L’Europe, entre Orban et Maïdan. L'avis d'Adam Michnik
Le grand dissident polonais Adam Michnik, rédacteur en chef du quotidien Gazeta Wyborcza, vient d’accepter de devenir l’un des parrains de notre association. Lorsque nous l’avons rencontré à Varsovie, il nous a confié que dans son pays les attaques du pouvoir conservateur contre la justice, les médias et la société étaient devenues tellement violentes qu’une partie de la population était désormais prête à la révolte.
La rédaction de la Gazeta Wyborcza, quotidien fondé en 1989, est plus que jamais en ébullition, en cette fin mai. Il faut dire que les lois réduisant l’indépendance de la justice et des médias, initiées par le parti « Droit et justice » (PIS) au pouvoir, ont de quoi inquiéter les journalistes. Le patron du journal est toujours Adam Michnik, le dissident historique, qui a passé six ans de sa vie en prison sous le régime communiste, et qui joue un rôle majeur dans l’histoire de son pays depuis plus de cinquante ans. Il ne mâche pas ses mots. Son pays, nous dit-il de sa voix rocailleuse, « se poutinise de jour en jour. Nous nous dirigeons vers un Etat autoritaire. Il n’y a plus de politique, en Pologne, mais seulement des opérations spéciales : on arrête par exemple un membre de l’opposition en l’accusant de corruption ! »

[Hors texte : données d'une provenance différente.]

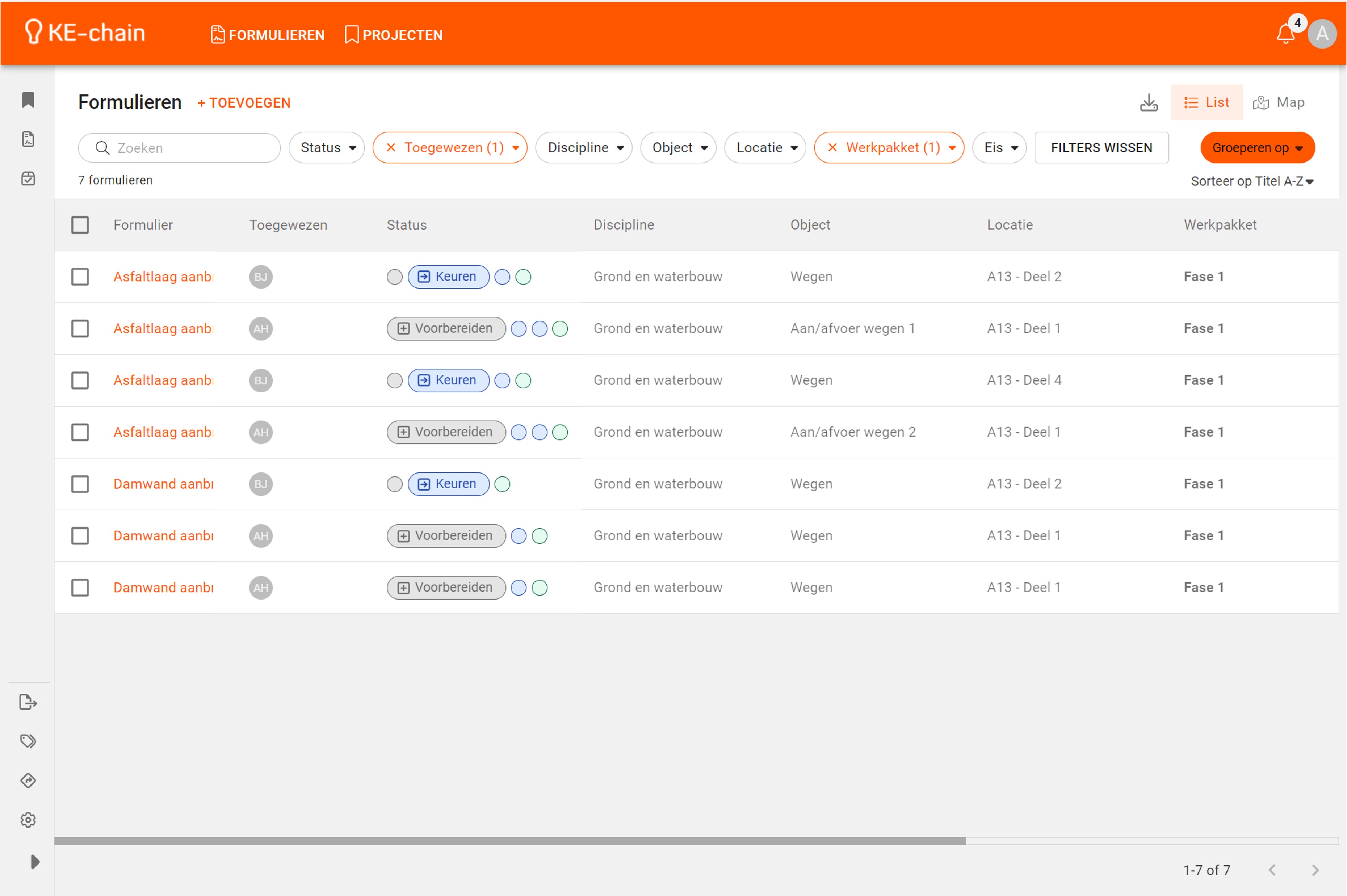1347x896 pixels.
Task: Toggle the select-all checkbox in header
Action: [80, 224]
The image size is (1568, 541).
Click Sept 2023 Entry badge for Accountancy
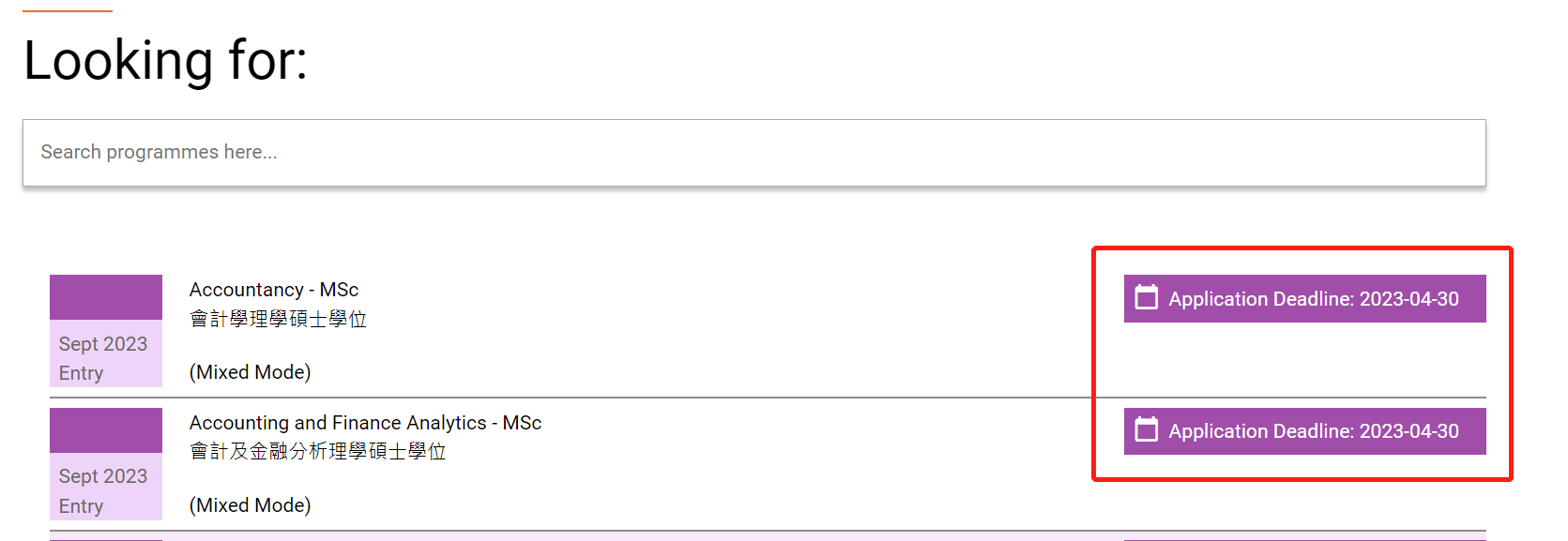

Mais, contrairement à la Russie, l’opposition à ce processus est forte « Nous vivons, poursuit Michnik, une situation profondément conflictuelle entre les partisans de cette tendance xénophobe, homophobe, nationaliste et anti-européenne, et les libéraux, de droite comme de gauche, pro-européens ». « Il est même possible d’envisager un maïdan», un soulèvement à l’ukrainienne, conclut le dissident.
L’Italie, l’Autriche et la Bavière ont créé un front commun contre l’accueil des migrants. Une partie de l'Europe occidentale rejoint ainsi le groupe emmené par le premier ministre hongrois Viktor Orban. Cette vision d'un continent identitaire a des chances de l’emporter. Mais la résistance s’organise.